Ne zamandı, hafızayı zorlayayım…
Geçen Haziran. Google’dayım, İrlanda’dan Mountain View’a gidiyorum. Direkt uçuş bulamadım, Chicago üzerinden aktarmalı gidiyorum. İlk uçuşta yanıma dev bir insanoğlu oturdu ve canımdan bezdirdi. İkinci uçuşta yerim arka kabinin en önünde, koridor tarafında. Bindim, yanımda kimse yok. Korku içinde bekliyorum, yine bir insan azmanı yanıma oturmasın diye. Şansıma inceden bir kadın geldi. Çantasını yere bıraktı, yanıma oturdu. Yalnız bir gariplik var. Çantası dikkatimi çekti. Baktım bir kere daha çantaya. Çok tanıdık görünüyor. Hızla dank etti — OGIO marka çanta o, Google’da herkese laptop ile beraber verdiklerinden. Kadına sordum, “Google’da mı çalışıyorsunuz” diye… Haklı çıktım. Kendisi “facilities manager” imiş. Yani “tesis müdürü”. Yol boyunca sohbet ettik, aynı yere de gidiyormuşuz falan, ama hikaye bu değil…
Sohbet ederken dedi ki, “biz popo sayarız”. Güldüm tabii. “Şaka değil” dedi. “Bizim işimizde”, dedi, “önemli olan sandalyelerdeki popolardır…

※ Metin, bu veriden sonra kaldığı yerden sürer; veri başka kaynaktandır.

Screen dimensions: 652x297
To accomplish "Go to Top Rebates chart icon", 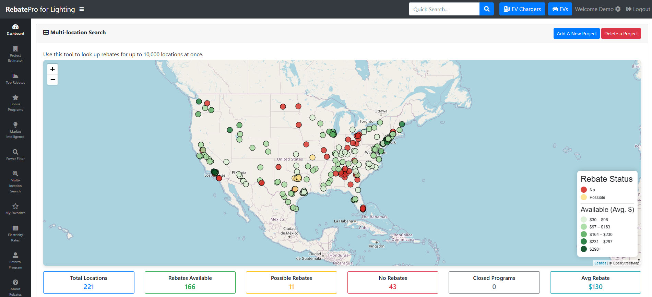I will 15,76.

Haklı doğal olarak. İşin fiziksel ve lojistik tarafını düzenledikleri için, önemsedikleri şey sandalyelere oturacak olan popo sayısı. Kaç popo oturacaksa, o kadar sandalye, o kadar masa, ona göre tuvalet, ona göre yemek imkanı, ona göre her şey lazım.
Mesleğiniz popoları sandalyeye oturtmaksa, kabul edilebilir, hatta akıllı durum bu.
Ama işiniz IT işiyse..
Buna rağmen, bakış açınız buysa…
Kafaları değil, popoları sayarsanız ve o popo bir kafa taşıyor mu diye dikkat etmeden sandalyeleri doldurursanız, sonuçta dolu görünen, ancak içi boş olan bir ekip yaratırsınız.
Tesadüfen bu kadar poponun içinde, üzerinde kafa taşıyanlar da olacaktır. Ancak, burada mekanizma şöyle işler: Doğal olarak yük, bu “kafa”lara yüklenir, ama o kadar sayıdaki poponun yükü. Bu da bir süre sonra kafaların birer ikişer ortamı terketmesine sebep olur. Yani popolar bir kere çoğunluğa geçti mi, onların arasında kafa yaşayamaz hale gelir.
Kafa yerine popo olan yerde de, insanın başına her türlü şey gelir.
Aman kafalarla popoları karıştırmayın.